We address the computation of the degrees of minors of a noncommutative symbolic matrix of form \[ A[c] := \sum_{k=1}^m A_k t^{c_k} x_k, \] where $A_k$ are matrices over a field $\mathbb{K}$, $x_i$ are noncommutative variables, $c_k$ are integer weights, and $t$ is a commuting variable specifying the degree. This problem extends noncommutative Edmonds' problem (Ivanyos et al. 2017), and can formulate various combinatorial optimization problems. Extending the study by Hirai 2018, and Hirai, Ikeda 2022, we provide novel duality theorems and polyhedral characterization for the maximum degrees of minors of $A[c]$ of all sizes, and develop a strongly polynomial-time algorithm for computing them. This algorithm is viewed as a unified algebraization of the classical Hungarian method for bipartite matching and the weight-splitting algorithm for linear matroid intersection. As applications, we provide polynomial-time algorithms for weighted fractional linear matroid matching and linear optimization over rank-2 Brascamp-Lieb polytopes.

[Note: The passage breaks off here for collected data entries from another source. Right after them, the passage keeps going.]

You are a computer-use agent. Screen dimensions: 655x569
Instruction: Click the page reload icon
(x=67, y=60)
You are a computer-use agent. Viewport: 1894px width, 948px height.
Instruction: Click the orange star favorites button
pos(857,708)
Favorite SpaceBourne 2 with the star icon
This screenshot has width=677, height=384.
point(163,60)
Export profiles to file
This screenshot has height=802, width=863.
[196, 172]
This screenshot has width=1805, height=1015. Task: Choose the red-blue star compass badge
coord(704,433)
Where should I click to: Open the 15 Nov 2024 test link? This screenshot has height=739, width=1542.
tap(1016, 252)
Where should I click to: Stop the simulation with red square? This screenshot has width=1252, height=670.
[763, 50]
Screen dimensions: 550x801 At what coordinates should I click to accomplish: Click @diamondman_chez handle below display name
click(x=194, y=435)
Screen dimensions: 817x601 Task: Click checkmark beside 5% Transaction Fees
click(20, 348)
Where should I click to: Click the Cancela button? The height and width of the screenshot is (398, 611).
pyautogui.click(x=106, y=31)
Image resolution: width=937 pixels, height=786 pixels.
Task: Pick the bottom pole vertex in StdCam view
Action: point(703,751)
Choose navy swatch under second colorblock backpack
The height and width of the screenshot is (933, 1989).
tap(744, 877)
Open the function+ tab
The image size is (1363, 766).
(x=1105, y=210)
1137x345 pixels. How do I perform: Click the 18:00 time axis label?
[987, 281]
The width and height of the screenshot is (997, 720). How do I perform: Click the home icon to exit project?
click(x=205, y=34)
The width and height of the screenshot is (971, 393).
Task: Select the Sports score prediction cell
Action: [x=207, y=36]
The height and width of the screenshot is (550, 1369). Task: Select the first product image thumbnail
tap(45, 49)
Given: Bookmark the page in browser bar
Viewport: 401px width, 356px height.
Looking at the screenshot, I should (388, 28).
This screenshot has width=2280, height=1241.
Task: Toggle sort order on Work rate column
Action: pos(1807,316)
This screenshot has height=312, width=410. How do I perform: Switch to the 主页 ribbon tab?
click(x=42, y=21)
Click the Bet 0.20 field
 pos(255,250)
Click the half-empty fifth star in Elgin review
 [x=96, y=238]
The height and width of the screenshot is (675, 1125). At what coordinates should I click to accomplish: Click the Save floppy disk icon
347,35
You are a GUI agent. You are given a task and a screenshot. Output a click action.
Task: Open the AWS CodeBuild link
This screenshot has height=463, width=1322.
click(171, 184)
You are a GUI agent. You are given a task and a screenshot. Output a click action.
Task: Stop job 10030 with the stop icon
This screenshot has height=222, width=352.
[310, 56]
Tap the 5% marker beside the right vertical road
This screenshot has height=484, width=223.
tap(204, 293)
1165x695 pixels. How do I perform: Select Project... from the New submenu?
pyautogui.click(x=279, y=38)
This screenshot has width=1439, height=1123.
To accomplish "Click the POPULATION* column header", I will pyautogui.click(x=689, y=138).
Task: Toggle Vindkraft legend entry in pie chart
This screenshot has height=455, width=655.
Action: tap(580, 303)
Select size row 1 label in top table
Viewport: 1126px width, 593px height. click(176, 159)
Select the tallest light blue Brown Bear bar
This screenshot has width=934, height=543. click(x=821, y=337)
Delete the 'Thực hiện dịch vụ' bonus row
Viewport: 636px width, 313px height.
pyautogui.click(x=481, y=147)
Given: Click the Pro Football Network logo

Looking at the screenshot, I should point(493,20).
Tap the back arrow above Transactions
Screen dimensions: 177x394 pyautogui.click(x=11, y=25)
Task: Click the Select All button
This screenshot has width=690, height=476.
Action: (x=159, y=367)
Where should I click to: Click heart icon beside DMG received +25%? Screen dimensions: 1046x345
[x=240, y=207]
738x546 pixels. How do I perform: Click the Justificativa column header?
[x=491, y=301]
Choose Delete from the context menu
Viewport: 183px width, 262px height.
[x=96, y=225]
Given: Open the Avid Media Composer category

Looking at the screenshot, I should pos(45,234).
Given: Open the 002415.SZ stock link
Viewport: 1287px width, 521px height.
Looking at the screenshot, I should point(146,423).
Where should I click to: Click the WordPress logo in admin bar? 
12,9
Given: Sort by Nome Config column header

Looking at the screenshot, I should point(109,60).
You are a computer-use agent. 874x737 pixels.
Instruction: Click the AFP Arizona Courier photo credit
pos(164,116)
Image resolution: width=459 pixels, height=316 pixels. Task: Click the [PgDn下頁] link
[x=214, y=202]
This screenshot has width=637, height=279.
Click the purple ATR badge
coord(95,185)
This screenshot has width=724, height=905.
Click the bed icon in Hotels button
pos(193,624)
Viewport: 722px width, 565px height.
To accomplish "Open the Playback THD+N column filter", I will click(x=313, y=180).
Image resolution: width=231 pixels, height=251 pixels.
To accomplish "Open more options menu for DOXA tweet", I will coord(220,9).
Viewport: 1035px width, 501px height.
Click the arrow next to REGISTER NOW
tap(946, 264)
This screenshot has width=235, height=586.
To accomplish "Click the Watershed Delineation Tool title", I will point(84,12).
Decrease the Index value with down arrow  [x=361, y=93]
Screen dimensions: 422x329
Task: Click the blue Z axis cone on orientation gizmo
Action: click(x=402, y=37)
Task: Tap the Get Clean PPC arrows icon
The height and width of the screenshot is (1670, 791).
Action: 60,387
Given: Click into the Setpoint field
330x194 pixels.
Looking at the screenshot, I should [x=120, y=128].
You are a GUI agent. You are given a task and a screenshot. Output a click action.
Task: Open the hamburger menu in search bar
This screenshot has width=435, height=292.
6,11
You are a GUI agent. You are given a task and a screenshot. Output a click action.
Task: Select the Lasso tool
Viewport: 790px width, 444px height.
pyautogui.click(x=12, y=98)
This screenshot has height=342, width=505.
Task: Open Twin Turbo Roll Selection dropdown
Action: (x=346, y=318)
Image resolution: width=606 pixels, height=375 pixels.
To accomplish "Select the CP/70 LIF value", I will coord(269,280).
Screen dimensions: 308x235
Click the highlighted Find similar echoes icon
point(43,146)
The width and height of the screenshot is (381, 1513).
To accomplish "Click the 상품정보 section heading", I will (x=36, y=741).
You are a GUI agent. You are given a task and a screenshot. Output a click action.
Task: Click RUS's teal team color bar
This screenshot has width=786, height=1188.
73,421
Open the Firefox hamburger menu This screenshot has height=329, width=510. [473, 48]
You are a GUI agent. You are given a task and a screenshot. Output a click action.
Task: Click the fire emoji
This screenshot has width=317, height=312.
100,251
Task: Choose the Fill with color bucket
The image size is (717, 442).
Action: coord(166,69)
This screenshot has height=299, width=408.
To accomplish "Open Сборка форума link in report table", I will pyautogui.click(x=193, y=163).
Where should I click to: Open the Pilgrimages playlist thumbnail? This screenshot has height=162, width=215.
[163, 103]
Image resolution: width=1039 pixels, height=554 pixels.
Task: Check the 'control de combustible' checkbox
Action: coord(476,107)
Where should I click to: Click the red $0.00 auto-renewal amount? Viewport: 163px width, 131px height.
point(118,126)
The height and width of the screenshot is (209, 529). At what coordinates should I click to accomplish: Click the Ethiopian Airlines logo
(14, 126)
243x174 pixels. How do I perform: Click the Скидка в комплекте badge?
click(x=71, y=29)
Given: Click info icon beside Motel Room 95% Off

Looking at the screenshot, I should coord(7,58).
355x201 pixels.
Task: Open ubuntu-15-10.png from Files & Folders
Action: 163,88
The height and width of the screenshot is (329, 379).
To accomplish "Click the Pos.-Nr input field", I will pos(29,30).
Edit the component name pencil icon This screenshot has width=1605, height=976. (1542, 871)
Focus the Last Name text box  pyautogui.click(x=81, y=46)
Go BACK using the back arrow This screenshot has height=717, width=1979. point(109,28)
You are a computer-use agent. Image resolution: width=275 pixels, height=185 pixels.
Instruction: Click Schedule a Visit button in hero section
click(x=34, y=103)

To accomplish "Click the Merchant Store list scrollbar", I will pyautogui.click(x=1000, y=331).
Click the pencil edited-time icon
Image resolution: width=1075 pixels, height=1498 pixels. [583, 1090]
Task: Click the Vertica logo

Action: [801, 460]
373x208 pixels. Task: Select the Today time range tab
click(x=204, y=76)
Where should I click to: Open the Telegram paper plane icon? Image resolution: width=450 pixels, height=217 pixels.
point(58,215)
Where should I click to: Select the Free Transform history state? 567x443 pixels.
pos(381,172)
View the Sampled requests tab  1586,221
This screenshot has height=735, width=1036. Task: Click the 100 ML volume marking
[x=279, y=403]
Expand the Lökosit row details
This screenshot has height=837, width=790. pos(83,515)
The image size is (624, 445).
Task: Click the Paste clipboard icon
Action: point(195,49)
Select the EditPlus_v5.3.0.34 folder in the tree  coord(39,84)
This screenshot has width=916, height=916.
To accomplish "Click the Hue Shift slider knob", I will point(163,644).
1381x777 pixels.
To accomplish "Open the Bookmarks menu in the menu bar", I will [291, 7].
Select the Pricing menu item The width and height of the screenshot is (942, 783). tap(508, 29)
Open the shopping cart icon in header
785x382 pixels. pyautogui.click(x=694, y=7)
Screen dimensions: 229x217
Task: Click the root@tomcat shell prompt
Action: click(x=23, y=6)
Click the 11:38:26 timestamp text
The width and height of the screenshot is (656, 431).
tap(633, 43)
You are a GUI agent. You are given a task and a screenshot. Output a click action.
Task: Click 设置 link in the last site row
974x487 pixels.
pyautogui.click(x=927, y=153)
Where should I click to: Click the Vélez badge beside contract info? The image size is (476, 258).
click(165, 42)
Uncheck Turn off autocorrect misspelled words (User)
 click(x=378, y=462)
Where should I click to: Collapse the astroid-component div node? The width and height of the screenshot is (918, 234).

翻译：我们研究形如 \[ A[c] := \sum_{k=1}^m A_k t^{c_k} x_k \] 的非交换符号矩阵的子式次数计算问题，其中 $A_k$ 为域 $\mathbb{K}$ 上的矩阵，$x_i$ 为非交换变量，$c_k$ 为整数权重，$t$ 为指定次数的交换变量。该问题推广了非交换埃德蒙兹问题（Ivanyos 等，2017），并可形式化描述多种组合优化问题。本文延续 Hirai（2018）及 Hirai、Ikeda（2022）的研究，提出了关于 $A[c]$ 所有大小子式最大次数的对偶定理与多面体刻画，并开发了用于计算这些最大次数的强多项式时间算法。该算法可视为经典二部匹配匈牙利算法与线性拟阵交权重分裂算法的统一代数化形式。作为应用，我们给出了加权分数线性拟阵匹配与秩-2 Brascamp-Lieb 多胞体上线性优化的多项式时间算法。